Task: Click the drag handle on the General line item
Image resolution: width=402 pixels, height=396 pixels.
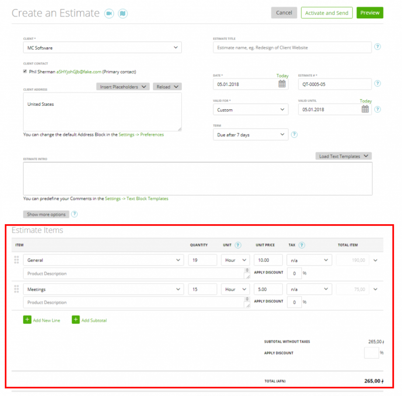Action: 16,260
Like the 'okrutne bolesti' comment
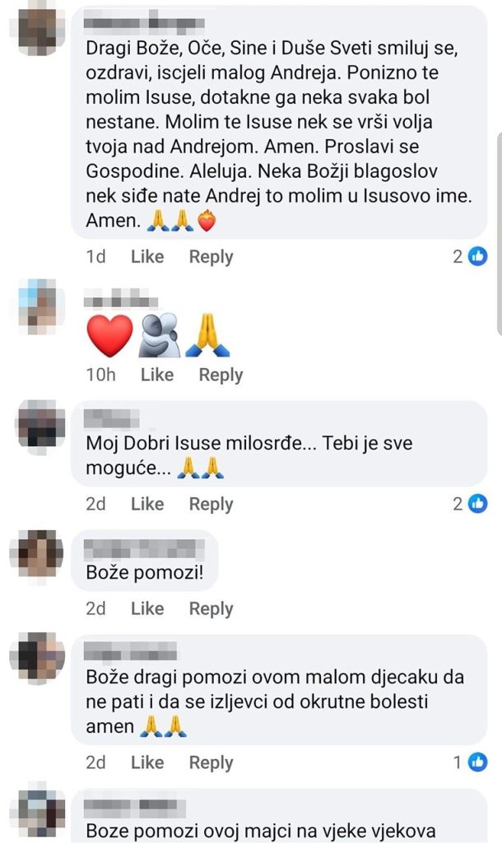 point(147,762)
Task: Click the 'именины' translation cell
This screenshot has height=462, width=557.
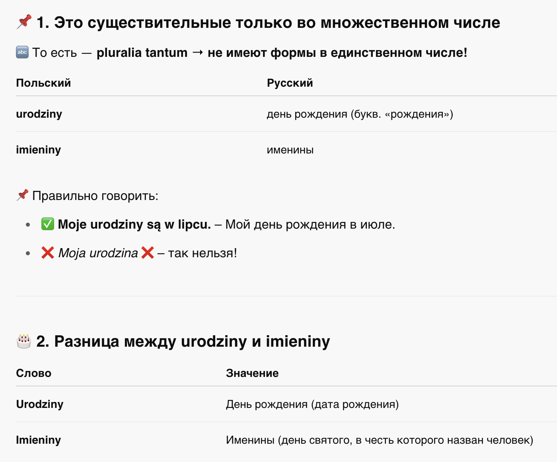Action: pos(290,150)
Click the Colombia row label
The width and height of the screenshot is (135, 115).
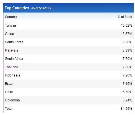click(x=12, y=100)
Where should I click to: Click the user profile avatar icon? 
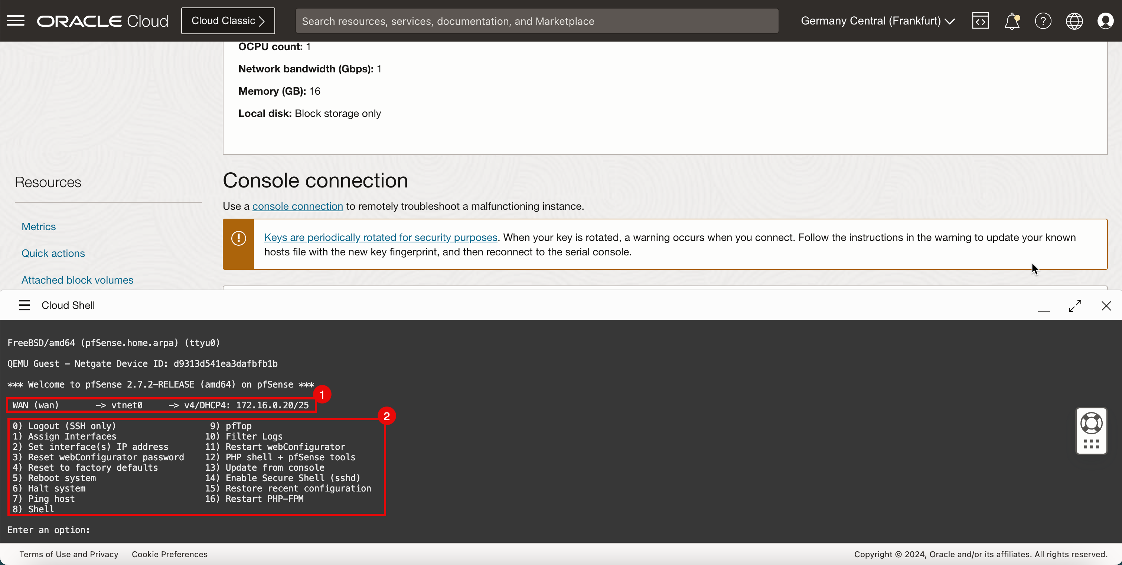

────────────────

**Work required:** All lines of the material above should be returned unchanged, but no pictures should be included.

**Solution to the problem:**
Task: Click the drag handle on the General line item
Image resolution: width=402 pixels, height=396 pixels.
Action: 16,260
Like the 'okrutne bolesti' comment
 point(147,762)
Task: Click the 'именины' translation cell
This screenshot has height=462, width=557.
Action: pos(290,150)
Click the Colombia row label
The width and height of the screenshot is (135, 115).
click(x=12, y=100)
Where should I click to: Click the user profile avatar icon? 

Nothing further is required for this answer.